Джун встала, подошла и заглянула ему через плечо.

— Ты ведь их не дарил ей, а, Шервин? — спросила она.

— Разумеется, нет! — сказал он, ткнув толстым пальцем в бриллиантовое ожерелье. — Что я дурак — дарить такое ребенку!

Потянувшись через его плечо, Джун хотела взять ожерелье, но он грубо оттолкнул ее руку.

— Оставь! — Резкость его голоса напугала меня. — Поди сядь!

Едва поведя плечами, она вернулась на свое место у окна.

Чалмерс сгреб драгоценности обратно в шкатулку и закрыл крышку. Обращался он со шкатулкой так, будто она сделана из яичной скорлупы.

Потом долго и неподвижно сидел, уставившись на шкатулку. Я смотрел на него, гадая, каким будет его следующий шаг. А что он его сделает, я не сомневался. Он снова обретал уверенность в себе, окружавший его ореол величия снова возгорался. Его жена, глазевшая в окно, и я, разглядывавший собственные руки, снова превратились в пигмеев.

— Свяжитесь по телефону с этим Джузеппе, как там его, — бросил Чалмерс, не глядя на меня. — Ну, с этим следователем.

Я отыскал номер Малетти в телефонной книге. Пока я ждал, когда нас соединят, Чалмерс продолжил:

— Сообщите новость в прессу: Хелен находилась на отдыхе, сорвалась с утеса и разбилась насмерть. Никаких подробностей.

— Слушаюсь, — сказал я.

— Завтра в девять будьте здесь с машиной. Я хочу съездить в морг.

Голос на линии ответил, что это контора следователя. Я попросил соединить меня с Малетти. Когда он взял трубку, я сказал Чалмерсу:

— Следователь на проводе.

Он встал и подошел к телефону.

— Ну, за дело, Досон, — сказал он, беря у меня трубку. — Имейте в виду, никаких подробностей.

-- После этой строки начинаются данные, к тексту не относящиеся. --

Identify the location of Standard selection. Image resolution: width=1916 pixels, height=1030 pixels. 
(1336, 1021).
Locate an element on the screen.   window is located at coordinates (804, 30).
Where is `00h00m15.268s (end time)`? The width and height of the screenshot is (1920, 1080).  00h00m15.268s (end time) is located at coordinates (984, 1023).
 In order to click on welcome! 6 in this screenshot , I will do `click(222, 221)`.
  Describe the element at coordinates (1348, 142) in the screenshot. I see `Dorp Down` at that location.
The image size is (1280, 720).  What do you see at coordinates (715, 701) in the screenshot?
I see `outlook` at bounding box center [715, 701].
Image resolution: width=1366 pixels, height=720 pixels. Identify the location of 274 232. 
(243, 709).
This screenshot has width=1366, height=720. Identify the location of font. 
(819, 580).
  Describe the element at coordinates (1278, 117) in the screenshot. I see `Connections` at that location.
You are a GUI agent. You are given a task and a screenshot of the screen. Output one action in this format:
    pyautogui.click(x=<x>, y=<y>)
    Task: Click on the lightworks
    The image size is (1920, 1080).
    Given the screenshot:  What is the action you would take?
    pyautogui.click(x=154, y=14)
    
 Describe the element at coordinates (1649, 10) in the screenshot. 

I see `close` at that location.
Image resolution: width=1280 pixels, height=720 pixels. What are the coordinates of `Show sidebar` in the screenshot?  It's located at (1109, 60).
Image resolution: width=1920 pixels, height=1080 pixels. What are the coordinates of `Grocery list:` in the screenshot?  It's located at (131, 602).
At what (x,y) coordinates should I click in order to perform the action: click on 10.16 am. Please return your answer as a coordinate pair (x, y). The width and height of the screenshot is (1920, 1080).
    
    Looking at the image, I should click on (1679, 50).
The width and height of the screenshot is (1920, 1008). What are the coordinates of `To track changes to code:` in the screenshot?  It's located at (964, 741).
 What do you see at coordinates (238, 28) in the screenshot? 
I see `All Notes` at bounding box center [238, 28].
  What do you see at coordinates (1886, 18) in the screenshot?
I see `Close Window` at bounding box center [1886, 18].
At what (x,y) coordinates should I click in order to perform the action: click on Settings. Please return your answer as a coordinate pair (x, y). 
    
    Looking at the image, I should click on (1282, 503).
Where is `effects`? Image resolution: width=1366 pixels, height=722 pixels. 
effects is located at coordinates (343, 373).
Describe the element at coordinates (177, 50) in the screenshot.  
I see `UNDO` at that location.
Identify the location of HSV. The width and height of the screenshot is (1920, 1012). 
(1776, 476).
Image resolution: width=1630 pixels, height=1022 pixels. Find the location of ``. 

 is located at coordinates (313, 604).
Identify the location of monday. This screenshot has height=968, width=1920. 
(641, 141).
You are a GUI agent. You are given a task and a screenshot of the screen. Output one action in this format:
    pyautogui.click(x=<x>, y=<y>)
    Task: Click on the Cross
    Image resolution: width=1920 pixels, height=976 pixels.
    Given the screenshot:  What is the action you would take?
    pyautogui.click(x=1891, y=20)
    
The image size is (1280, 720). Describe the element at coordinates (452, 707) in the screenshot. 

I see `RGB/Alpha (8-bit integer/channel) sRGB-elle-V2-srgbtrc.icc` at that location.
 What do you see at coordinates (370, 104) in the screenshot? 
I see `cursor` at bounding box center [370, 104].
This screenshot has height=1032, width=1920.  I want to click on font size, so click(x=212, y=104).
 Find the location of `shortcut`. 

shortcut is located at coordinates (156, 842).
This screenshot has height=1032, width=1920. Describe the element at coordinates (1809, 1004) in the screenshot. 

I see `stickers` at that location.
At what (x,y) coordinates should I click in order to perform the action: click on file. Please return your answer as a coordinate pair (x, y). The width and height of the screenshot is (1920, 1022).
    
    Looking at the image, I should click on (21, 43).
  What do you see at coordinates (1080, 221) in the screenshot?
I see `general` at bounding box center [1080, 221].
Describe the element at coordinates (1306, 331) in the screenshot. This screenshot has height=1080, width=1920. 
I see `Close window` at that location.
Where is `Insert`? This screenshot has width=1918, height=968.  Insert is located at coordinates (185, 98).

Выходя из комнаты, я услышал, как он произнес:

— Говорит Шервин Чалмерс…

И собственное имя в его устах каким-то образом прозвучало гораздо важнее и произвело гораздо большее впечатление, чем любое другое имя на свете.

Часть V

I

На следующее утро в девять я, как мне было приказано, ждал у отеля «Везувий» в нанятом «роллс-ройсе».

Итальянская пресса уделила Хелен довольно много внимания. Почти все газеты поместили ее фотографию, на которой она была изображена в том виде, в каком я увидел ее впервые: очки в роговой оправе, волосы стянуты назад, лицо серьезное, интеллектуальное.

Накануне вечером, выйдя от Чалмерса, я сразу же позвонил Максуэллу и дал указание сообщить эту весть.

— Подай все как можно скромнее, — сказал я. — Ничего из ряда вон выходящего. История такая. Будучи на отдыхе в Сорренто и ведя съемку кинокамерой, она так увлеклась тем видом, который снимала, что сорвалась с утеса.

— И ты думаешь, кто-нибудь на это клюнет? — спросил он возбужденным голосом. — Всем захочется узнать, чем это она там занималась, одна на такой огромной вилле.

— Знаю, — отрезал я, — но это все, Джек, и тебе никуда не деться. Когда появится что-нибудь новое, сразу дадим. Так хочет старик, а если тебе дорога работа, делай, что тебе говорят. — Я бросил трубку, не дав ему больше препираться.

Увидев утренние газеты, я отдал ему должное. Он в точности последовал моим указаниям. В прессе появилась эта история и фотография, ничего другого. Ни один умник не выражал своего мнения. Газеты сообщали только эти факты, трезво и без истерики.

Минут в десять десятого Чалмерс вышел из отеля и влез на заднее сиденье «роллс-ройса». Под мышкой у него была куча газет, в зубах — сигара. Мне он даже не кивнул.

Я знал, куда ему нужно, поэтому не стал терять времени на расспросы, а, усевшись рядом с шофером, велел ехать и Сорренто, да поживей.

Меня несколько удивило, что Джун Чалмерс с нами не поехала. Со своего места я хорошо видел Чалмерса в зеркале заднего обзора. Он просматривал газеты быстро и внимательно, а прочитав то, что его интересовало, бросал их одну за другой на пол автомобиля.